Processing 10 Million SQL Rows in a Reasonable Amount of Time

Overview

A while ago I was talking with someone about high performance MySQL trying to figure out how fast we could make updates to the database.  This conversation later led me to my lab where I devised a simple scenario to see just how fast we could push the database:

  • Create a simple 2-column table consisting  of a primary key and a 45 character string of text
  • Populate the table with 10 million rows of random data
  • Alter the table to add a varchar(255) ‘hashval’ column
  • Update every row in the table and set the new column with the SHA-1 hash of the text

The end result was surprising: I could perform SQL updates on all 10 million rows in just over 2 minutes.  If I could lock the tables so that no other processes could write to them during script execution I could perform the update in 30 seconds.

Operating Environment

Below is the hardward and software setup that I used to run the test.

Operating System Fedora 21 (4.1.6-100.fc21.x86_64)
MySQL Version 5.6.27
CPU Intel(R) Core(TM) i5-2500K CPU @ 3.30GHz
RAM 8GB
Storage 2x OCZ-SOLID3 (RAID 0)

~640 MB/s reads

~775 MB/s writes

Java Version openjdk version “1.8.0_65”

Let’s Get Started

The first thing we need to do is to create a table to store the records:

CREATE TABLE `bulktest` (
  `id` int(11) NOT NULL AUTO_INCREMENT,
  `text` varchar(45) DEFAULT NULL,
  PRIMARY KEY (`id`)
) ENGINE=InnoDB;

Now that the table is created we need some code to populate it.

I started writing code to insert the data in a fairly standard manner: Create a prepared statement; set the parameters; execute the statement.  Each thread was programmed to open a database connection, execute 1000 inserts, then close the connection.  This approach suffered from some severe performance issues, however; I was only able to insert about 1000 rows/second per thread using this method, and even with multiple threads the maximum throughput was still only around 9000 rows/second.  I also tried changing the number of rows inserted per thread (ranging from 500 to 10000), but it didn’t appreciably alter the result.  Using this method it would take about 19 minutes to populate the table.  I went about designing a better method.

Enter Bulk Inserts

If you’ve ever looked inside the output of a mysqldump file you would see that the insert statements are written in such a way that multiple rows are inserted for each statement as shown below:

INSERT INTO table VALUES (1,23),(2,34),(3,33),(4,39),(5,43),(6,58);

The MySQL website has an article which addresses this concept.  I decided to attempt to incorporate this feature into my bulk inserter code.  Here’s the result:

Inserted 10000000 rows in 0 minutes and 29 seconds (344827.6 rows/second)

Wow!
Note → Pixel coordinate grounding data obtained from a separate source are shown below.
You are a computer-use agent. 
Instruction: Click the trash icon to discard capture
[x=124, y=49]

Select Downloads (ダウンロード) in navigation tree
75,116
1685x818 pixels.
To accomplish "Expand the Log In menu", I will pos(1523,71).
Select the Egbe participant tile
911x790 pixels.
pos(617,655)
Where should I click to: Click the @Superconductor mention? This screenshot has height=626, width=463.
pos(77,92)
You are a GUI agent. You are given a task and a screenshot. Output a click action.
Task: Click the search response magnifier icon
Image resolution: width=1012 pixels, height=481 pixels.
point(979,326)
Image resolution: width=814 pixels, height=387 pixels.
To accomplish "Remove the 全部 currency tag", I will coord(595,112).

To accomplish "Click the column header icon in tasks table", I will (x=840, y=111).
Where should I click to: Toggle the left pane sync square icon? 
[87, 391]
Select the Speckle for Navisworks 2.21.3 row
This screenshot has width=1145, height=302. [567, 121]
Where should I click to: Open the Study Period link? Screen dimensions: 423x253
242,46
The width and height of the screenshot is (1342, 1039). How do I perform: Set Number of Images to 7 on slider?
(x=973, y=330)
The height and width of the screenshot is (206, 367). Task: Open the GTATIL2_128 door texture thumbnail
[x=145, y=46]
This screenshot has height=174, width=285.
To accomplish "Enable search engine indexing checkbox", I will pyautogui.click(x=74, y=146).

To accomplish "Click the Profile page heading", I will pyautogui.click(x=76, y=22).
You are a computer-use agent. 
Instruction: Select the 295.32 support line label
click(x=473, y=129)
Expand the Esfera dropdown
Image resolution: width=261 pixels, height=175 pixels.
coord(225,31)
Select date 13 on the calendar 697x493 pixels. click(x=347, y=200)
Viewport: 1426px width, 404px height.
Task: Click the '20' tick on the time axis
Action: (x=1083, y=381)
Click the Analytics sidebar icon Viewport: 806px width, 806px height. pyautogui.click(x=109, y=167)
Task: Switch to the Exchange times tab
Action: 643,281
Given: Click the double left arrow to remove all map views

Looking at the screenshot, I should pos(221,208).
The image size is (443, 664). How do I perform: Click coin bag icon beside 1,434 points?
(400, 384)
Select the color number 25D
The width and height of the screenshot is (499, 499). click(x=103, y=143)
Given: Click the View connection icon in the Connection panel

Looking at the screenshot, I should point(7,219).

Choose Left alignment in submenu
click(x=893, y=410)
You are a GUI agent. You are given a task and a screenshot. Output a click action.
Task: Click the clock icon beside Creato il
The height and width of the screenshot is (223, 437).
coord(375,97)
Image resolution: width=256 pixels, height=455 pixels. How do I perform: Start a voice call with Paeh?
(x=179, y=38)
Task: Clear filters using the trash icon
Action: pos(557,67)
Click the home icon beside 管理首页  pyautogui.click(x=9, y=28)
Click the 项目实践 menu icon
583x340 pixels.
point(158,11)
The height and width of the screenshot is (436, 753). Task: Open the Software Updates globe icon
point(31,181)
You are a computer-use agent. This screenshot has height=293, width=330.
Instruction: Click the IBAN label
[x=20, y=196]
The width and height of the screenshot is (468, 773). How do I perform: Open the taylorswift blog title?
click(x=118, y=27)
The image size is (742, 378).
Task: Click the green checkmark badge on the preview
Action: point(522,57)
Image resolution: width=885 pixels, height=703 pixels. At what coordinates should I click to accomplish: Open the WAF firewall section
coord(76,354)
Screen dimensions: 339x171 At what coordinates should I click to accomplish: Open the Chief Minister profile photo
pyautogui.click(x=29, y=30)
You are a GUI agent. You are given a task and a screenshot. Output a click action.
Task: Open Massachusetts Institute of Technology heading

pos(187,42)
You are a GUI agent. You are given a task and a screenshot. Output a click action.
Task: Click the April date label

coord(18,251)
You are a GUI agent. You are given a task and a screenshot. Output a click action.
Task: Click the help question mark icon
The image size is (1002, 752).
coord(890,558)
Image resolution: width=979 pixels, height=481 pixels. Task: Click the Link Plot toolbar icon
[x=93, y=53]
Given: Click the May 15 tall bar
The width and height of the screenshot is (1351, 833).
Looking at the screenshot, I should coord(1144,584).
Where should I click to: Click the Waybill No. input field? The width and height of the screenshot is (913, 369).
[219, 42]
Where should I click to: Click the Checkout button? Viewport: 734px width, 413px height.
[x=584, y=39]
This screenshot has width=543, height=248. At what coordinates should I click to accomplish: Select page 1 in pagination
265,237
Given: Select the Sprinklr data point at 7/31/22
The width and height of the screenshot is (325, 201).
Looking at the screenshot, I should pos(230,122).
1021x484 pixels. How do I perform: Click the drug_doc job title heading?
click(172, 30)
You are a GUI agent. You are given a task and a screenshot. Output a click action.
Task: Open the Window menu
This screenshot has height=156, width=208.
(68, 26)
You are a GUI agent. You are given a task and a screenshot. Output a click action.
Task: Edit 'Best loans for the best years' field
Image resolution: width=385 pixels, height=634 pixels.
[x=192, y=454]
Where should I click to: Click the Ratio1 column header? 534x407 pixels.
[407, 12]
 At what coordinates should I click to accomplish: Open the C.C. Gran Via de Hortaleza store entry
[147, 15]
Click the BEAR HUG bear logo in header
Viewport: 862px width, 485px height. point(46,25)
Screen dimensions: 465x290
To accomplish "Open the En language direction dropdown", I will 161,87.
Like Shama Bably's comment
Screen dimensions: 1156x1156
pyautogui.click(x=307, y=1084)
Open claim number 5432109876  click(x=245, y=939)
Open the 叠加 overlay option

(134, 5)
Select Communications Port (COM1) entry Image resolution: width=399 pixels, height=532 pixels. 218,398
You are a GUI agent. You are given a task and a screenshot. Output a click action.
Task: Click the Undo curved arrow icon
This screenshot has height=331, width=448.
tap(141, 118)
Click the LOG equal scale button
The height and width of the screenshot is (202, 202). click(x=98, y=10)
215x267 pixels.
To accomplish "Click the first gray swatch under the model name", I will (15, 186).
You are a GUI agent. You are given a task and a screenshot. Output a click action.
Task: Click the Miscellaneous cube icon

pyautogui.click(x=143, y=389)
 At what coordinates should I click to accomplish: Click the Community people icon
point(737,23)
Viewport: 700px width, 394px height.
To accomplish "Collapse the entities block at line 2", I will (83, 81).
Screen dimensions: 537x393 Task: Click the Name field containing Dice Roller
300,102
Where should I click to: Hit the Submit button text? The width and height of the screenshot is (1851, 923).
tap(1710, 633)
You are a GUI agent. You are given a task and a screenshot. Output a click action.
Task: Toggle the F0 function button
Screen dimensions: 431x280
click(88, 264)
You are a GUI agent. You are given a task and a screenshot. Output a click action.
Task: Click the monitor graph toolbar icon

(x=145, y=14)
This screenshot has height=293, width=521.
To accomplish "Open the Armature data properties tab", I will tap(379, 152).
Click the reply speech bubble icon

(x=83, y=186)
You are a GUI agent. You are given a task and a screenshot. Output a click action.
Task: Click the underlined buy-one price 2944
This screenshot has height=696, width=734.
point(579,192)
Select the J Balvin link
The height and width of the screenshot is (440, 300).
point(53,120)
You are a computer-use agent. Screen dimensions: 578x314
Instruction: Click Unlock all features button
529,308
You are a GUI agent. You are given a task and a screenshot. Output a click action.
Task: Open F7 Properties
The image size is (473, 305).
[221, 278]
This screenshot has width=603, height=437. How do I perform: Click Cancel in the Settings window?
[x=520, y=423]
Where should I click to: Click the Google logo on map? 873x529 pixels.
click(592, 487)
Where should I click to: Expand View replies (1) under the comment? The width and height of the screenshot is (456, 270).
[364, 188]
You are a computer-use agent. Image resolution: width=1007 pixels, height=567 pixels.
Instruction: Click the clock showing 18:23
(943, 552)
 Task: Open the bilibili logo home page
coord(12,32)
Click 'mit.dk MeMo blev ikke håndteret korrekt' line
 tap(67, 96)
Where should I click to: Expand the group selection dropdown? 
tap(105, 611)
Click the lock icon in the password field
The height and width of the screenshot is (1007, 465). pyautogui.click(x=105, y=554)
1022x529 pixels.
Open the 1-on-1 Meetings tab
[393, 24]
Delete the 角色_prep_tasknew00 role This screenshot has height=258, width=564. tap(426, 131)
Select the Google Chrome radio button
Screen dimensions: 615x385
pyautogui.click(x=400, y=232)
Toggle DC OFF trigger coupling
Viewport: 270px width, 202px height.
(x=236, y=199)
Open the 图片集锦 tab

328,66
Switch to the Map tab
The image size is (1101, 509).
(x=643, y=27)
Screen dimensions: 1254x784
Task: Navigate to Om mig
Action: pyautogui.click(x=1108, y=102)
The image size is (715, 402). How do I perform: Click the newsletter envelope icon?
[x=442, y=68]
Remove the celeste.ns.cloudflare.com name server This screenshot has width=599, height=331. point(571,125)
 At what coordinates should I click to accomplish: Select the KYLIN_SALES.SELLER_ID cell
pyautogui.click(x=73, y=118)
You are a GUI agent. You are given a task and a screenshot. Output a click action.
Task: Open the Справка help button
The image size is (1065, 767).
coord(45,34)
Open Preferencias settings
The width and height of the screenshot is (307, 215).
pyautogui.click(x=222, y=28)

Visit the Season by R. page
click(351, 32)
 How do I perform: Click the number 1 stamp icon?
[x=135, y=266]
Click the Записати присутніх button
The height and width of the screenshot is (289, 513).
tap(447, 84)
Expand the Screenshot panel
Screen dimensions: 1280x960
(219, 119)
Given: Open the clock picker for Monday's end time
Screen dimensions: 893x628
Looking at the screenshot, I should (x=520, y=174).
That’s a 27x increase! Let’s take a look at the code and see how it’s written.  The following is the run() method in the BulkInserter thread.  The main function instantiated 15 threads and executed the following code 1000 times with a batchsize of 10,000

public void run() {
    StringBuilder sb = new StringBuilder();
    sb.append("insert into bulktest (text) values ");
 
    try{
       Connection conn = BulkProcessor.getConnection();
       for(int i=0;i<batchsize;i++){
           if(i==0){
               sb.append("(?)");
           }
           else{
               sb.append(", (?) ");
           }
        }
 
        PreparedStatement preparedStmt = conn.prepareStatement(sb.toString());
        for(int i=0;i<batchsize;i++){ 
            preparedStmt.setString (i+1, BulkProcessor.getRandomText(45));
        }
 
        preparedStmt.execute();
        preparedStmt.close();
        conn.close();
    }
    catch(Exception e){
        e.printStackTrace();
    }
}

This is a simple function which builds a bulk insert prepared statement and sets the `text` parameter to a random string value. Notice that there are two for loops in the code: one which concatenates the value parameters to the SQL statement and a second which sets the parameters.  This is because the text of the prepared statement must be complete prior to setting the values.

Retreiving Data

To test throughput on the MySQL instance I built a simple select() function to retrieve all of the rows that were inserted.   I ran out of memory when executing the function against the entire table of 10 million rows so I had to limit this test to 8 million rows:

Selected 8000000 rows in 0 minutes and 14 seconds
Avg speed: 571428 rows/sec

I ran a second test where the rows were loaded into an Object to see what type of impact object instantiation would have on performance:

Selected 8000000 rows in 0 minutes and 16 seconds
Avg speed: 500000 rows/sec

A third test appended each object to an ArrayList then removed the item from the list (again because I kept running out of memory):

Selected 8000000 rows in 0 minutes and 16 seconds
Avg speed: 500000 rows/sec

I was surprised to see that the overhead was introduced by instantiating the objects was minimal.

Manipulating Data

At this point I’m ready to update the table with the SHA-1 hash, but first I need to alter the table to accept the hash value.  I timed an alter statement to set a baseline:

$ time mysql -u root -e "ALTER TABLE bulktest.bulktest ADD COLUMN hashval VARCHAR(255) NULL AFTER text;"

real 1m13.954s
user 0m0.003s
sys 0m0.003s

This ALTER statement, which took about 1 minute and 14 seconds, is my baseline theoretical max.  This is the amount of time it takes the database engine to find all 10 million rows and append a <null> value to the row.  You should not be able to beat this time.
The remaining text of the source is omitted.